There is clear evidence that lack of available primary or specialty care for children in need tends to be associated with emergency care seeking36 and that improving access to primary care likely will diminish this behavior.37 Parallel with the importance of access to pediatric physicians overall, access to regular and convenient appointments for the child also were associated with ED visits in the past 12 months in the current study. To some degree, this may reflect a general narrowing of networks of available pediatric physicians who can meet the demand for care by the community in a timely fashion. Indeed, a mix of increased access to health insurance and a general narrowing of networks might cause demand for children's health care to outstrip available supply.38

Finally, this study found that access to care barriers attributed to transportation challenges also were associated with multiple ED visits. Here, the literature is somewhat mixed. On one hand, closer proximity to an ED is associated with a greater number of ED visits.3 On the other hand, lack of efficient and reliable transportation issues faced by many caregivers impacts their ability to bring a child to necessary care in a timely fashion.13,39 From this standpoint, health care systems could work to bolster the efficiency of other forms of care for children, such as more robust telehealth initiatives,8,40 that accommodate the language and technology device preferences of patients and caregivers.

Limitations

Although the data in this study were weighted to reflect survey nonresponse and the demographically diverse population of urban South Florida, sampling did not occur in more rural areas of South Florida. As a result, generalizability to more rural communities may be limited. It also must be acknowledged that the wording of the item in the CHNA phone interview pertaining to language and culture was inadvertently asked as a “double-barreled” question (ie, 2 questions asked as 1); this may have introduced ambiguity in caregiver interpretation of that survey question. In the present study it remains difficult to disentangle the specific causal mechanisms resulting in ED visits that were found embedded within cultural and language barriers that caregivers may have experienced when seeking health care for the child.

Conclusions

This representative survey found health care access barriers were associated with multiple pediatric ED visits in a 12-month period even after accounting for type of health insurance, poverty status, household language, child age, and race/ethnicity. Access barriers related to cultural and language challenges in particular may affect some caregivers' ability to seek timely care for their children. Difficulty finding a doctor and difficulty making an appointment were associated with multiple ED admissions in a year. This may reflect potential impacts of narrow networks on pediatric access to care. Additionally, caregivers may experience limited accessibility to convenient and accommodating pediatric primary care.

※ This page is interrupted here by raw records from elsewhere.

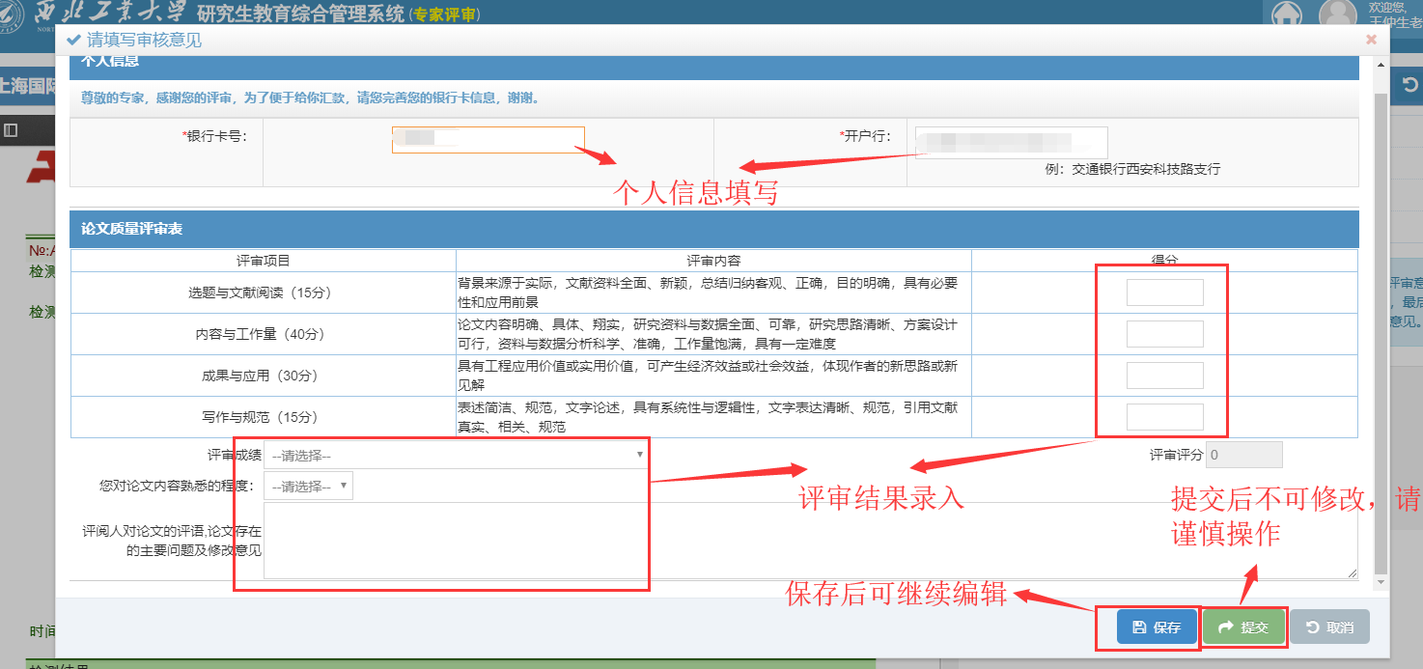The height and width of the screenshot is (669, 1423).
Task: Focus the 银行卡号 input field
Action: (x=488, y=139)
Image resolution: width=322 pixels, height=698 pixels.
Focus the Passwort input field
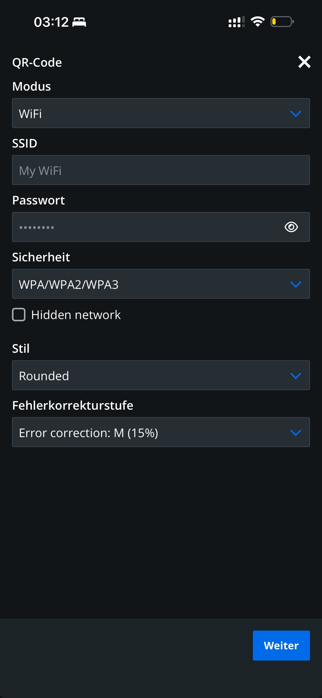point(146,227)
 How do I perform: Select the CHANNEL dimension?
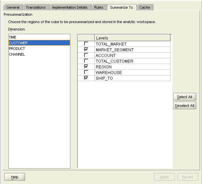pos(17,54)
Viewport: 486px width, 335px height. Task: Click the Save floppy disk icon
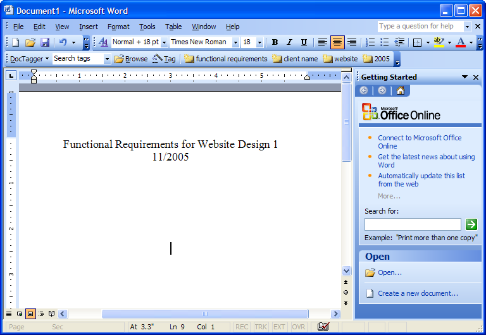[45, 42]
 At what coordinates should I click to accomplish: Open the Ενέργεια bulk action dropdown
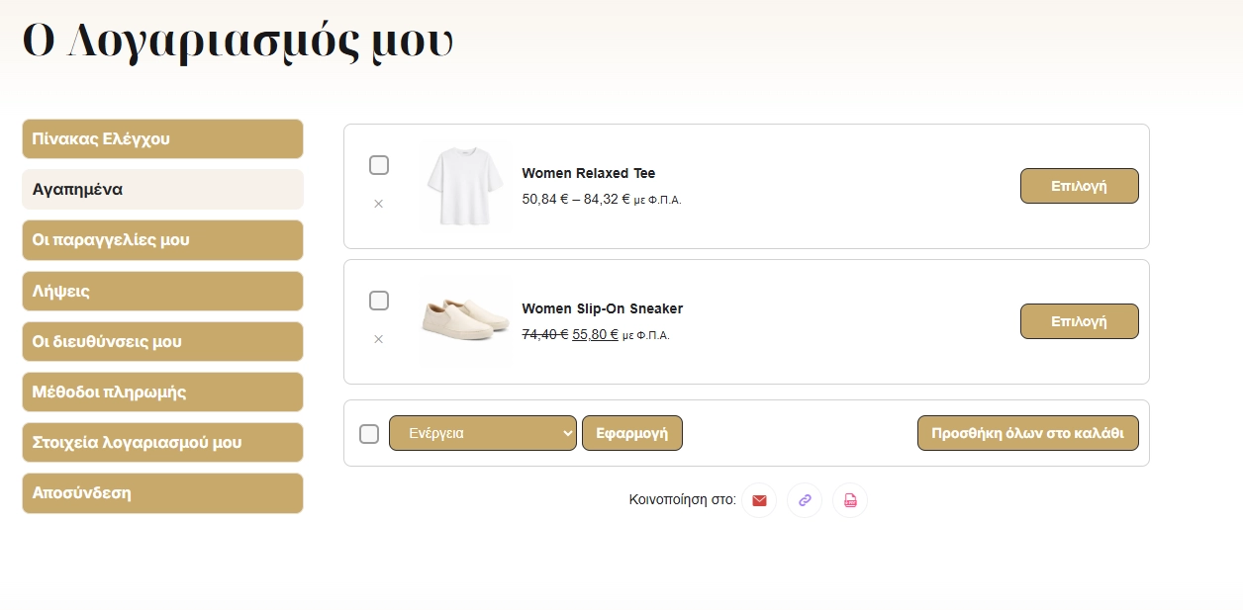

This could lead to an exacerbation of complications for some pediatric patients and perhaps also lead some caregivers to see the ED as the only viable option for care under their respective circumstances. However, access to care barriers measured in this study are potentially modifiable and appropriate interventions can lead to limiting unnecessary ED visits and the associated strain this places on children, caregivers, payers, and health care systems in general.

Author Disclosure Statement

The authors declare that there are no conflicts of interest. The authors received no financial support for this article.